Data entries –

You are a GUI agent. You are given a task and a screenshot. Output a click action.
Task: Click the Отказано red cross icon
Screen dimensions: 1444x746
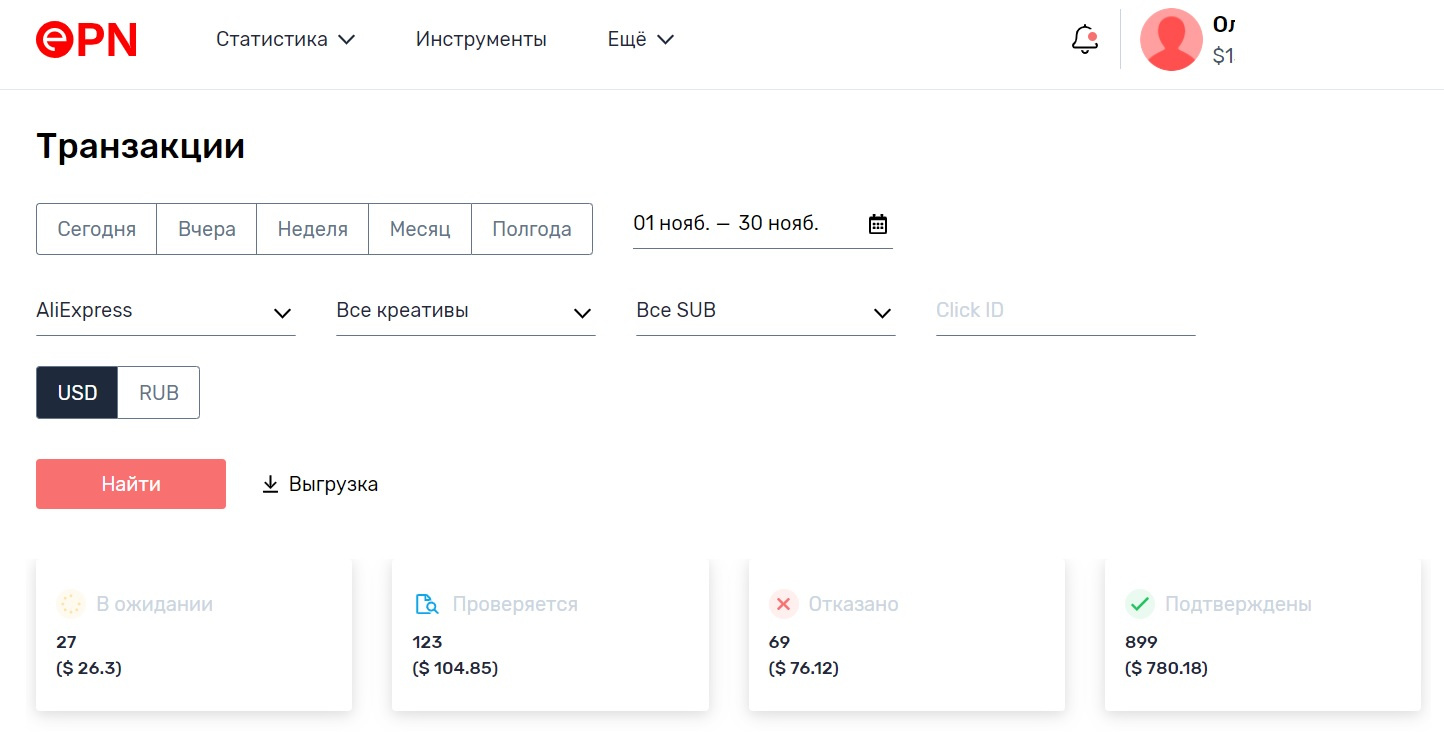[783, 604]
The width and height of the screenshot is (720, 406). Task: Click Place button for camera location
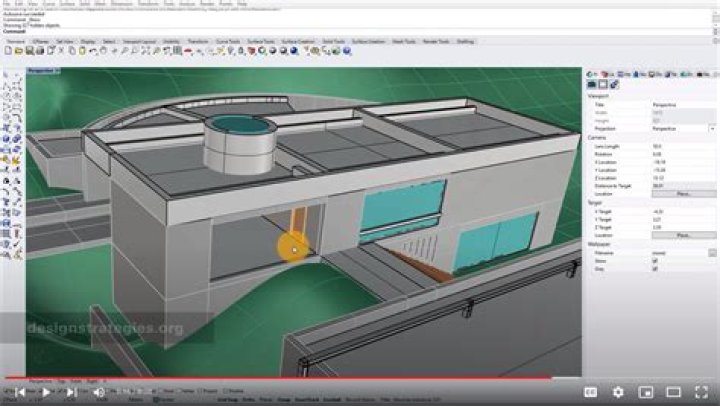684,193
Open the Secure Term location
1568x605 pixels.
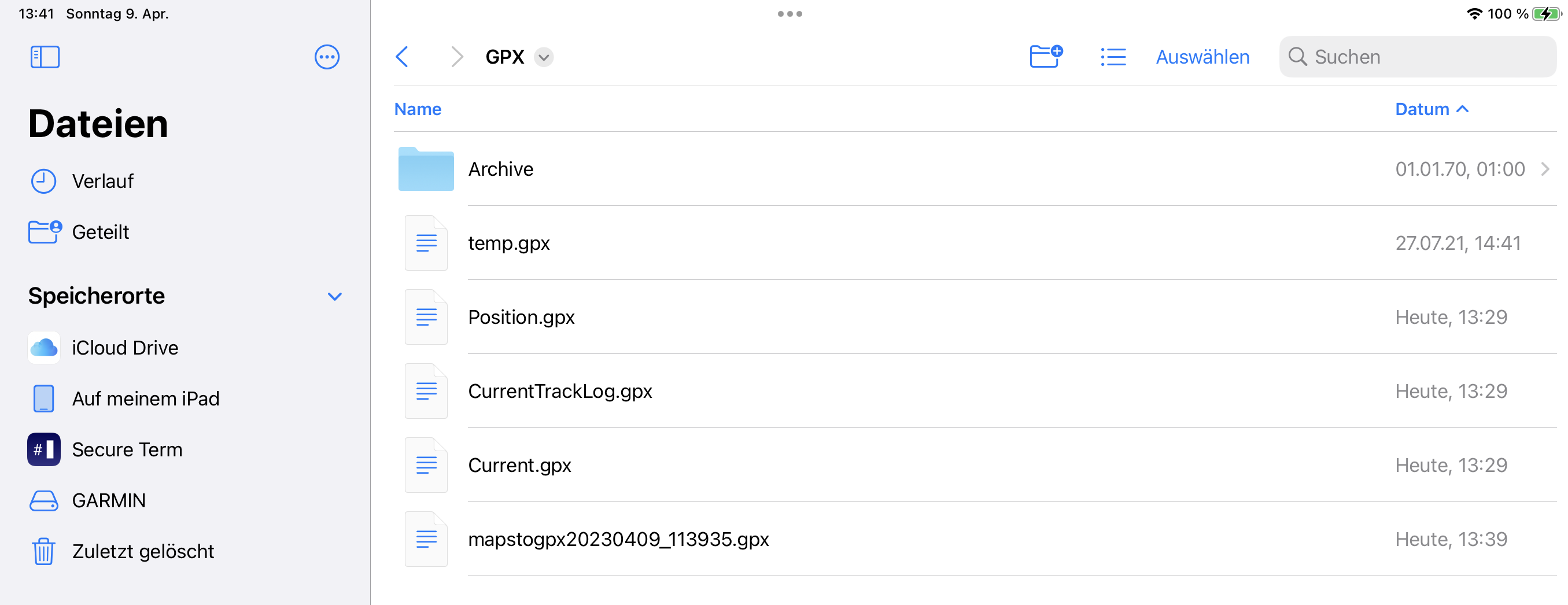point(127,450)
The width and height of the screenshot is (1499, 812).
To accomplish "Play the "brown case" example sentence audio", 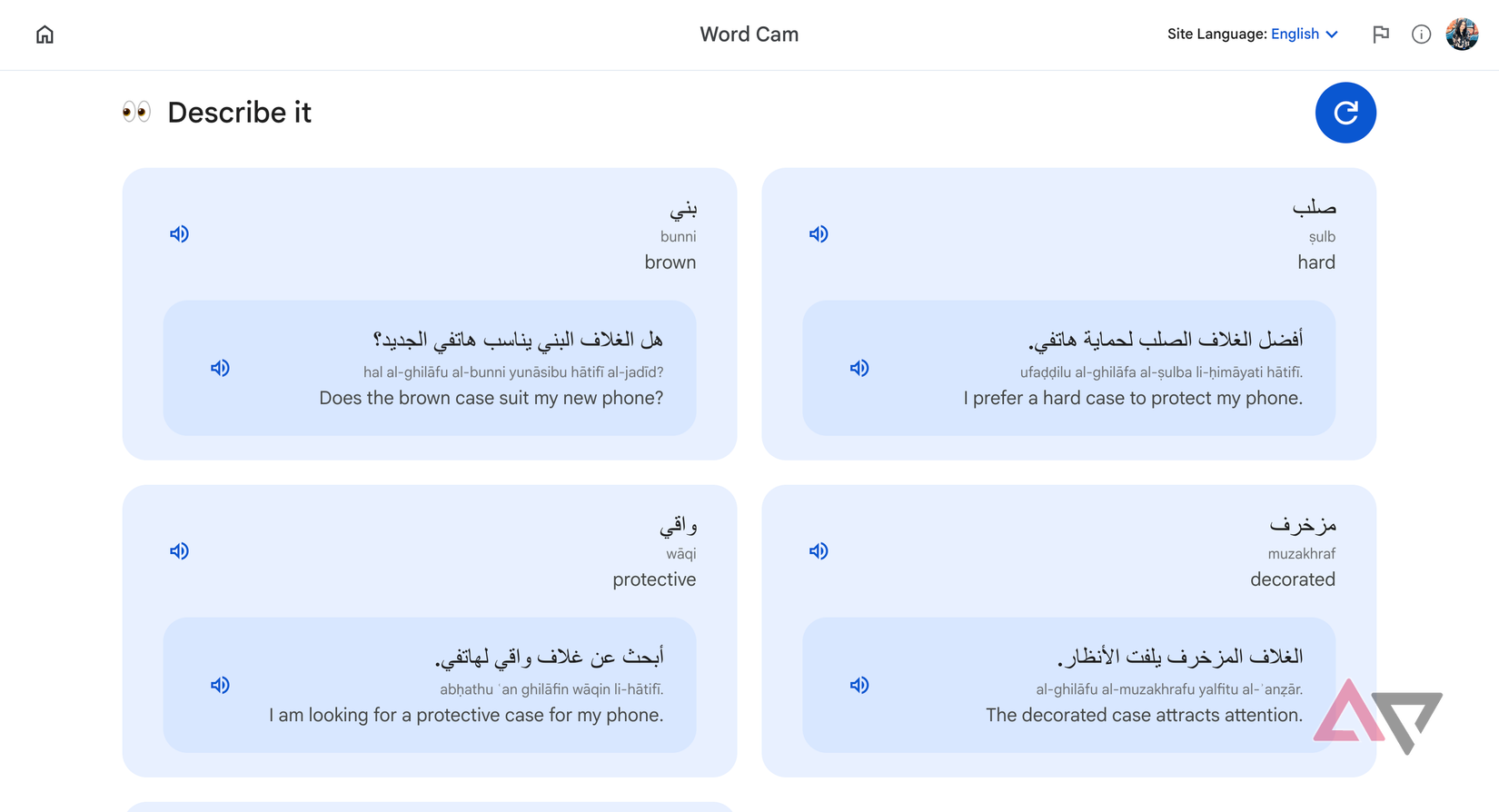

Assigned task – Word for word, set down each record shown above, omitting the pictures.

Exercise answer –
You are a GUI agent. You are given a task and a screenshot. Output a click action.
Task: Click the Отказано red cross icon
Screen dimensions: 1444x746
[783, 604]
The width and height of the screenshot is (720, 406). Task: Click Place button for camera location
684,193
Open the Secure Term location
1568x605 pixels.
point(127,450)
The width and height of the screenshot is (1499, 812).
To accomplish "Play the "brown case" example sentence audio", 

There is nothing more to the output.